→ **Data listing**

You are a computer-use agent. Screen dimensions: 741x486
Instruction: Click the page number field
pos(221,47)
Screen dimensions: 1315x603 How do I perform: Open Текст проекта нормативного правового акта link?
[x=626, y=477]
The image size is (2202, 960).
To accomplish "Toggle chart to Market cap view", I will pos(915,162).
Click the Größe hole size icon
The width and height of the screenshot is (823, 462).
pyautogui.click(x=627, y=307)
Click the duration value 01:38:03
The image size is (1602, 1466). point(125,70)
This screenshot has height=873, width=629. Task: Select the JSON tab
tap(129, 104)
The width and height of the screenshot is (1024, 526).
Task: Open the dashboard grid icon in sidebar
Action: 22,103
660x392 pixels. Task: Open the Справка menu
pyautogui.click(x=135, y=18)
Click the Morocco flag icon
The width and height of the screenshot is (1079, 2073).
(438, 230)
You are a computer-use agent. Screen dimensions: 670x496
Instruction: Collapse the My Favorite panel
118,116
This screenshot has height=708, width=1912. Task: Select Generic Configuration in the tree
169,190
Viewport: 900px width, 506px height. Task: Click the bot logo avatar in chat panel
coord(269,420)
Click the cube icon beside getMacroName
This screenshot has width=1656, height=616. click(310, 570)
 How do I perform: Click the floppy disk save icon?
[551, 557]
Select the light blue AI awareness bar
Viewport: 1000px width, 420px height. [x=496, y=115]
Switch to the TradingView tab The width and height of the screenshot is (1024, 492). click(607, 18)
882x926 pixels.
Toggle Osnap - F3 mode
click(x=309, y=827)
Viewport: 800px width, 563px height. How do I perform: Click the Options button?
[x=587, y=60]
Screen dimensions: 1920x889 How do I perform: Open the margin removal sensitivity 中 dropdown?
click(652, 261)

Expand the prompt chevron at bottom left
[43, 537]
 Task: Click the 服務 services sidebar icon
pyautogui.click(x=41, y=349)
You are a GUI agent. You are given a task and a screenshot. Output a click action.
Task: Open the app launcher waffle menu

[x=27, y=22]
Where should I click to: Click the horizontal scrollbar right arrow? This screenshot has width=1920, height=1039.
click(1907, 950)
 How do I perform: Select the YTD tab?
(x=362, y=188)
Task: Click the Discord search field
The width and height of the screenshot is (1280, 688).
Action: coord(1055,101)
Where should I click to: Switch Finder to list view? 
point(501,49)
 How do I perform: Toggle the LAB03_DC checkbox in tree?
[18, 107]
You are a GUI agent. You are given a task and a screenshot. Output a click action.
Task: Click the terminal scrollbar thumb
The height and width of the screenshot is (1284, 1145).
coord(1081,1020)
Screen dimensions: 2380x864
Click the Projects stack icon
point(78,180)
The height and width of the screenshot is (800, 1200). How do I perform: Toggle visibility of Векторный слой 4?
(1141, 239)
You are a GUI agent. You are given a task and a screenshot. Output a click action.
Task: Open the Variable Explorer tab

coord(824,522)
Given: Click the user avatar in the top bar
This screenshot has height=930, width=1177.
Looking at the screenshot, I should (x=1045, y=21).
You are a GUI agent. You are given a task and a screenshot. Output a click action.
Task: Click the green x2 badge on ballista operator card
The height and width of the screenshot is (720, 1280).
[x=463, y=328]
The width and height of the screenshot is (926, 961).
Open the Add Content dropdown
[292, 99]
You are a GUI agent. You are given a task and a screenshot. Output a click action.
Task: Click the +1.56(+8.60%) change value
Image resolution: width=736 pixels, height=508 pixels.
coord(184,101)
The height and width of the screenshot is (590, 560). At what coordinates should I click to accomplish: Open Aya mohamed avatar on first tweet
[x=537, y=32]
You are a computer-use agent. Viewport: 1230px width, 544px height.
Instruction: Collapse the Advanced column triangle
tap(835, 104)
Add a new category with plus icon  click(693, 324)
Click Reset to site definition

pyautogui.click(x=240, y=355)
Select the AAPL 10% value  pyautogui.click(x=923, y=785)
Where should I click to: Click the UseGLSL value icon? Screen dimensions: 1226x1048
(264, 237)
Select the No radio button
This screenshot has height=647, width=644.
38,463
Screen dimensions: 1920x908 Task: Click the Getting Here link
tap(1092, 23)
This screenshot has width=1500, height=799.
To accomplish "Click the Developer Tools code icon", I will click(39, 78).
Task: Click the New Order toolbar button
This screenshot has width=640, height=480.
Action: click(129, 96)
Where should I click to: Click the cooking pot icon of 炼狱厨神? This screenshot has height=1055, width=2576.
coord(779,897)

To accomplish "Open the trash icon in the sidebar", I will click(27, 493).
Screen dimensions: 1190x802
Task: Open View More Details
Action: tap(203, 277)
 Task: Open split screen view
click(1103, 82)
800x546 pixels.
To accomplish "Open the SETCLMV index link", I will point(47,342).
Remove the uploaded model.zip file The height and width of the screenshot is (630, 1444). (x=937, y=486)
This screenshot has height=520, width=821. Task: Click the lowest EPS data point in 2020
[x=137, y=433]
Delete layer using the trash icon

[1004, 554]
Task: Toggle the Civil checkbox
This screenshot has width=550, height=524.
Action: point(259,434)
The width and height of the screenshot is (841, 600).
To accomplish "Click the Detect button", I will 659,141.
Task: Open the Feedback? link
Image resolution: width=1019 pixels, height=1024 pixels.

→ **Work to be completed**
Each line carrying the string "computer" should be copied out from the entries.

→ **Exercise result**
You are a computer-use agent. Screen dimensions: 741x486
You are a computer-use agent. Screen dimensions: 670x496
You are a computer-use agent. Viewport: 1230px width, 544px height.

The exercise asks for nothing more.